だが、何人かの係員をたらいまわしにされた末に、

「ああ。これは長期契約分のコインロッカーですよ」

ということが判明した。

半年とか1年分の料金を払って、その間、コインロッカーを自分のトランクとして使えるシステムは、最近人気だという。

瑞樹はこのロッカーに半年分の利用料を支払っていて、ちょうど今月末が契約切れになるところだった。

大悟はこのロッカーの契約者がすでに故人で、中身を遺品として受け取りたい旨を伝えた。

こんなケースは初めてだったらしく、係員は他の係員と相談して、大悟に事務所から瑞樹の祖母の電話をかけさせると、念のために彼女に確認を取った。

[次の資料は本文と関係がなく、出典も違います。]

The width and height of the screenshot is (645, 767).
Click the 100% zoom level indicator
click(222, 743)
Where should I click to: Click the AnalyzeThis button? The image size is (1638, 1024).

「本来は、身内の方が取りにこないといけないんですけど……」

と係員は言ったが何せ、瑞樹の祖母・春江は小山在住である。

春江自身も電話口で大悟に譲りたいと希望したこともあって、FAXで印鑑付きの念書を取ったうえでようやく許可してくれた。

 
 

大悟は、教えられた場所にあるロッカーへ行った。

半年契約してまで、入れていた中身。

大悟は、ある予感がしていた。自宅はもちろん、将のマンションにも持って帰れないもの。

注射痕……そして、手首の擦れたような傷。

数々の生前の瑞樹が残した証拠の記憶が、歩く大悟にフラッシュバックする。

大悟は、ロッカーの前に立つと、唾を飲み込んだ。

人波が切れるのをわざわざ待って、大悟はキーを差し込んだ。

中には、大き目の手提げの紙袋が入っていた。

ブランド名が書かれた厚手の紙でできた紙袋なのに、ぷっくりと膨れて見えるほど中身が詰まっていた。

紙袋の口付近には、黒のTシャツが入っていた。

それを掻き分けて、大悟はさらに紙袋の深部をさぐる。

奥には派手な色の下着と一緒に手錠、首輪、縄、そしておぞましい道具類が入っていることが一瞬でわかり、大悟は顔をあげるとあたりを見回した。

誰もいない。

大悟はホッとして紙袋の口に元通りTシャツを被せた。

係員が立ち会わなくてよかった、と胸を撫で下ろした大悟は、その少し重い紙袋を持ち上げると、係員にロッカーの鍵を返すべく歩き出した。